[ENUNCIADO 1] Liste os jornais europeus que o texto sobre a crise da mídia diz serem chamados outrora de "jornais de referência".
[ENUNCIADO 2] No texto sobre a crise da mídia, reescreva o trecho que começa em "Esta brecha tecnológica, que" e segue até "sofre visíveis mutações.", trocando "impérios midiáticos" por "conglomerados de mídia".

[TEXTO EXIBIDO]

"""

Esta brecha tecnológica, que as poderosas corporações empresariais e alguns governos já tentam controlar, muda a forma de se comunicar das pessoas. O internauta deixa de ser um sujeito passivo e mero receptor do que é escrito ou transmitido pelos veículos tradicionais monopolizados e manipuladores. Ele adquire a possibilidade de se tornar um produtor de conteúdo, postando os seus textos, fotos, áudios, vídeos. Ele também interage com outros internautas, num processo de comunicação compartilhada que enriquece os seus horizontes e dá vazão a sua criatividade. Neste novo mundo de oportunidades, mesmo que limitadas pelo poder dos impérios midiáticos, a comunicação sofre visíveis mutações. 

Como argumenta o renomado intelectual Ignacio Ramonet, no livro A explosão do jornalismo, “o planeta mídia está sofrendo um traumatismo de amplitude inédita. O impacto do ‘meteorito internet’, semelhante àquele que fez desaparecer os dinossauros, tem provocado uma mudança radical de todo o ‘ecossistema midiático’ e a extinção massiva de jornais da imprensa escrita... Trata-se de uma mudança de paradigma. Uma revolução que avança aos saltos e sobressaltos, mas que não é universal, pois não podemos esquecer a existência, num mundo profundamente desigual, do considerável fosso digital Norte-Sul que separa os ricos e os pobres, ‘inforricos’ e infopobres’”.

O autor dá inúmeros exemplos da crise vivida pela mídia tradicional com o advento da internet. No caso dos impressos, o tsunami é devastador. Nos EUA, cerca de 120 jornais desapareceram nos últimos anos e mais de 25 mil jornalistas foram demitidos. Entre setembro de 2008 e setembro de 2009, a difusão da imprensa escrita caiu aproximadamente 11% nos Estados Unidos. “A onda de choque não poupou a Europa nem os jornais que chamávamos – outrora – de ‘jornais de referência’: Le Monde, na França; The Independent e The Guardian, na Inglaterra; El País, na Espanha; Corriere della Sera, na Itália. Todos tiveram uma queda em sua circulação e um desmoronamento de seus rendimentos publicitários”.

O tsunami, porém, não atinge apenas a mídia impressa. No mundo inteiro há uma onda migratória da tevê para as telinhas do laptop, do celular e dos tablets, principalmente entre os jovens. No livro citado, o autor aponta a queda de audiência das emissoras e, como efeito, a redução dos seus bilionários recursos em publicidade. “O volume de vendas publicitárias, em 2010, do France 24, canal de informação internacional do governo francês, caiu 38% em relação a 2009... Em outros lugares, alguns destes canais começaram a fechar. É o caso da CNN+, canal espanhol do grupo Prisa (editor do jornal diário El País), que encerrou sua programação, em 28 de dezembro de 2010, depois de 11 anos de existência”.

“Nos Estados Unidos, dos quatro grandes canais, somente a Fox parece estar bem. Por outro lado, a metade dos rendimentos da NBC provém agora de seus programas de informação a cabo. No que concerne à CBS News, os lucros foram insignificantes, e a ABC News conseguir safar-se graças a pesados cortes orçamentários. A primeira anunciou uma redução de 7% de suas operações, enquanto a segunda estuda atualmente um plano social que poderia levar à demissão de 25% dos seus 1,4 mil funcionários”. A lista de abalos elencados no livro é enorme, o que leva Ignácio Ramonet a concluir que “a confortável situação das mídias e dos jornalistas, em posição do monopólio da informação, está chegando ao fim”.

"""

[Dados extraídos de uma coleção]
"""

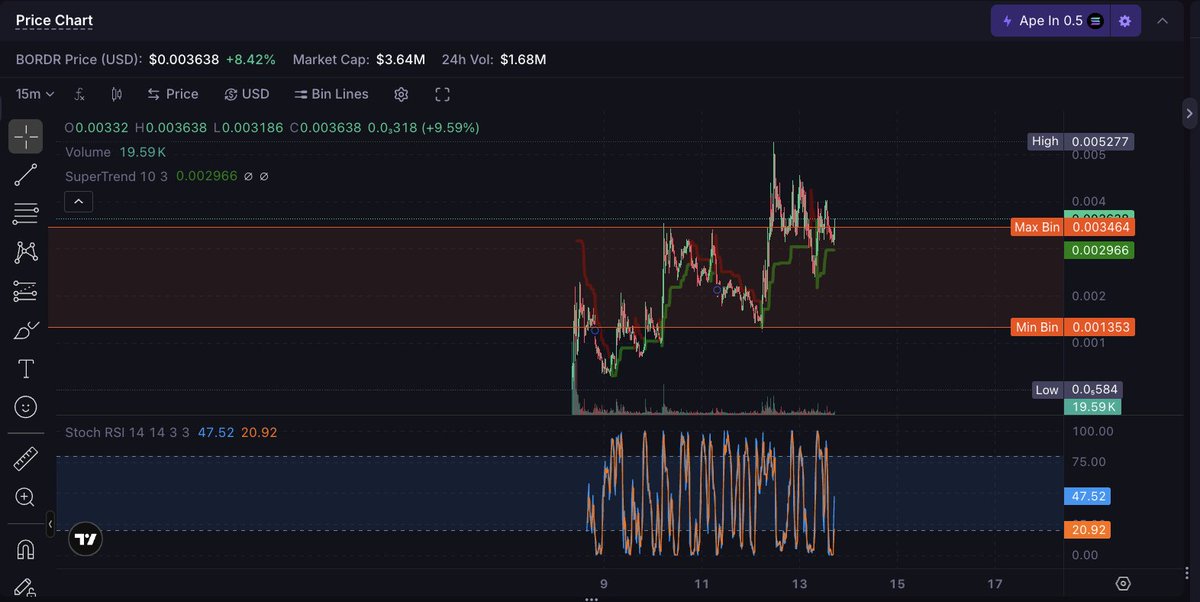Open the indicators fx menu
The width and height of the screenshot is (1200, 602).
pyautogui.click(x=80, y=94)
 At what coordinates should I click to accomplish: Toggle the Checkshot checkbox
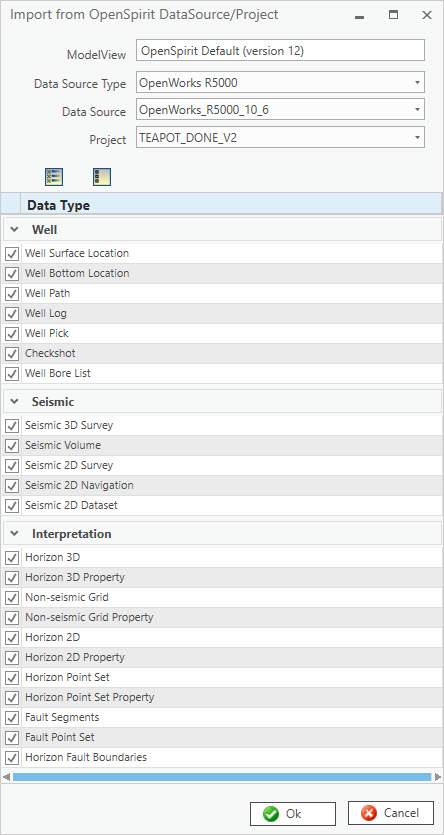12,354
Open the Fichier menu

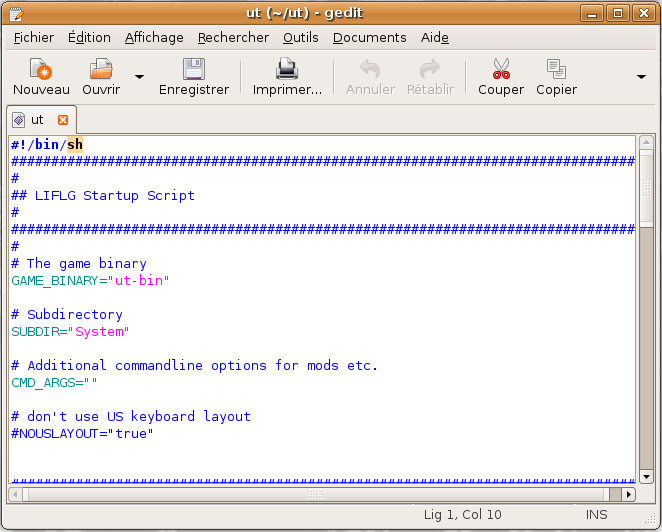tap(34, 37)

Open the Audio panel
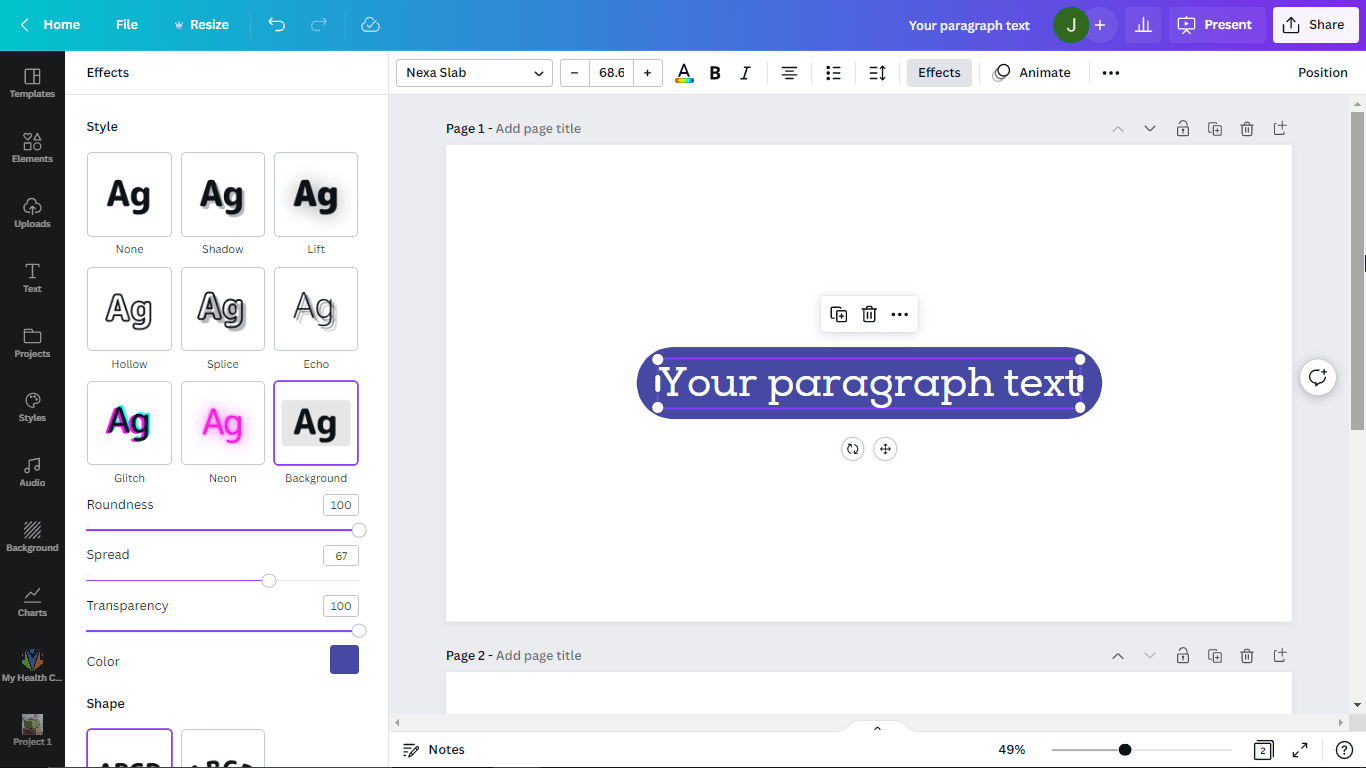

"""

[RESULTADO FINAL 1] Le Monde; The Independent; The Guardian; El País; Corriere della Sera

[RESULTADO FINAL 2]
Esta brecha tecnológica, que as poderosas corporações empresariais e alguns governos já tentam controlar, muda a forma de se comunicar das pessoas. O internauta deixa de ser um sujeito passivo e mero receptor do que é escrito ou transmitido pelos veículos tradicionais monopolizados e manipuladores. Ele adquire a possibilidade de se tornar um produtor de conteúdo, postando os seus textos, fotos, áudios, vídeos. Ele também interage com outros internautas, num processo de comunicação compartilhada que enriquece os seus horizontes e dá vazão a sua criatividade. Neste novo mundo de oportunidades, mesmo que limitadas pelo poder dos conglomerados de mídia, a comunicação sofre visíveis mutações.